[EXTRACT TO READ start]

I admire your work. Clever usage of unix tools is very handy. But for parsing text, do you really see that awk and Unix tools as a better solution then a simple python script?
Although I admit that the key argument for Unix tools is that they don’t get updated. That sounds awful, but think about it, once it works, it works everywhere, no matters OS type, version or packages installed. That is something experienced programmers always want from their solutions.
Python is fantastic for little (or large!) bits of logic, but its handling of input is clunky enough to put me off for tiny things. AFAIK the boilerplate you need to get to working on the fields on each line is:
import sys
for line in sys.stdin:
fields = line.split()
# now you can do your logic
If you want to use regular expressions, that's another import.
Python also doesn't play well with others in a pipeline. You can use python -c, but you can't use newlines inside the argument (AFAICT), so you're very limited in what you can do.
parsing text is what a lot of these scripts/mini-pipelines do.
the key argument for *nix tools is that they do one thing and only one thing extremely well. at a meta level these tools are units of functionality and you’re actually doing functional programming, on the command line, without realizing it.
^ agree -- I've seen lots of folks [newer users mostly] turn to grep when really what they wanted was sed. It's just a matter of learning which screwdriver is for which type of screw
"I don't think there's another simple tool in the unix toolkit that lets you do things like this."
Perl can, since it borrowed a fair amount of awk. It's also almost as commonly already installed. The one liner equivalents to what you showed are pretty similar, for example: https://news.ycombinator.com/item?id=19294575
Though, I concede it falls outside the realm of "simple tool".
There's a wonderful quote about things like this in the Unix Hater's Handbook:
> However, since joining this discussion, a lot of Unix supportershave sent me examples of stuff to “prove” how powerful Unix is.These examples have certainly been enough to refresh my memory:they all do something trivial or useless, and they all do so in a veryarcane manner.

[EXTRACT TO READ end]
[SUPPLIED MATERIAL start]

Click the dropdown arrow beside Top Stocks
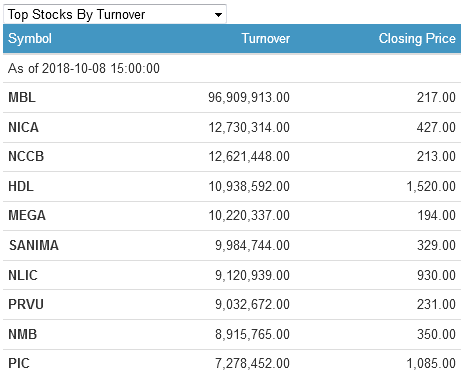This screenshot has width=462, height=376. click(x=218, y=15)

[SUPPLIED MATERIAL end]

WHAT TO DO =
- A) In the forum thread above, what does one commenter call the key argument for *nix tools?
- B) Put this sentence from the forum thread into Spanish: "Python also doesn't play well with others in a pipeline."

TASK-BY-TASK SOLUTIONS =
- A) They do one thing and only one thing extremely well.

- B) Python tampoco se lleva bien con los demás en una canalización.